→ What is being asked
Each line in the entries below that holds the string "pixels" must be copied.

→ Stored records
Start of Block

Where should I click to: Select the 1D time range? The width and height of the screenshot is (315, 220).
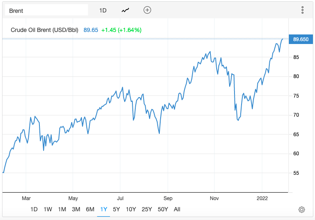tap(34, 209)
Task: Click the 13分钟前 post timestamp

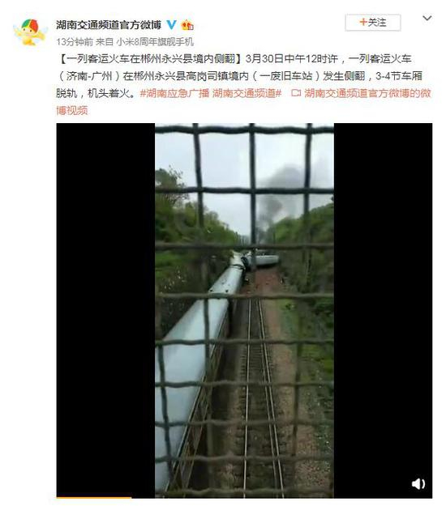Action: point(75,42)
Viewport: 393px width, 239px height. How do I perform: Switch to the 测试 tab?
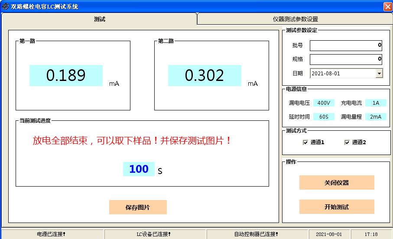click(99, 19)
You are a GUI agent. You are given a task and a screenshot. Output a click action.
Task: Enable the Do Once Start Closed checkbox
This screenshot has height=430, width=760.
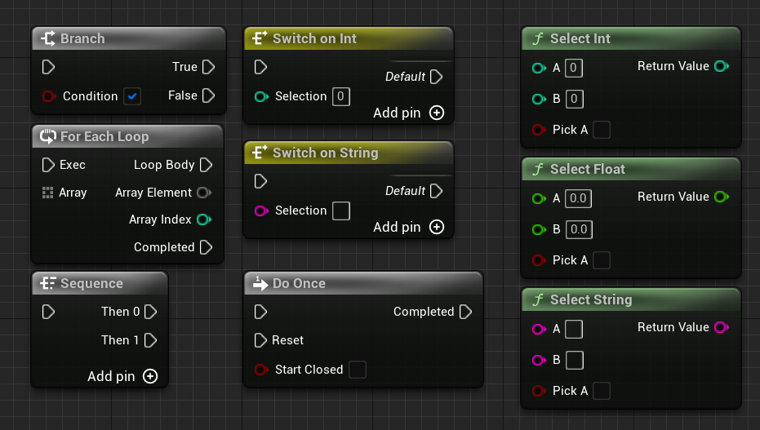358,370
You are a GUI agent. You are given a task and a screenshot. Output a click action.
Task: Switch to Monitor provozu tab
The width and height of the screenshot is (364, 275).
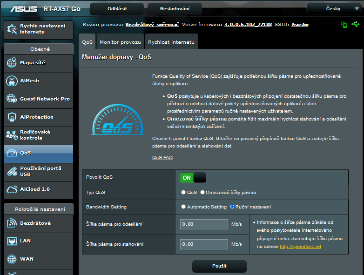click(x=120, y=42)
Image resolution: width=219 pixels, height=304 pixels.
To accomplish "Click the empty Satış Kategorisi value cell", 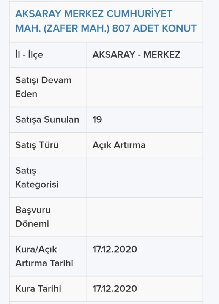I will click(145, 178).
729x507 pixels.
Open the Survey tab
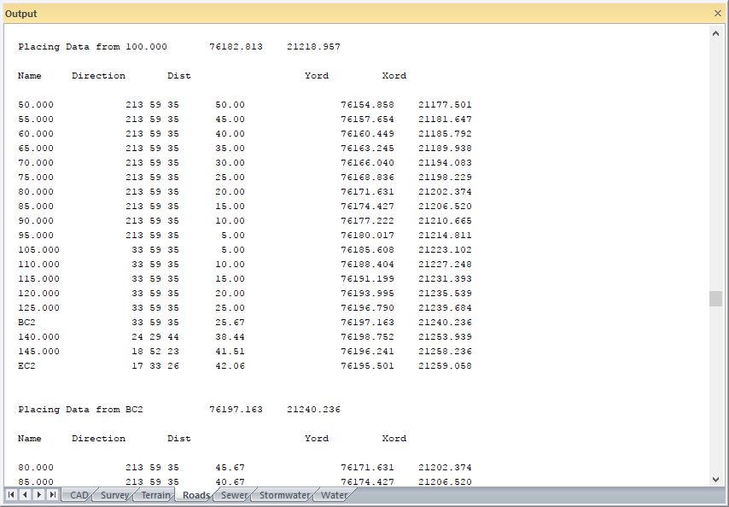tap(114, 495)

End of Block

→ Answer box
Image resolution: width=219 pixels, height=304 pixels.
729x507 pixels.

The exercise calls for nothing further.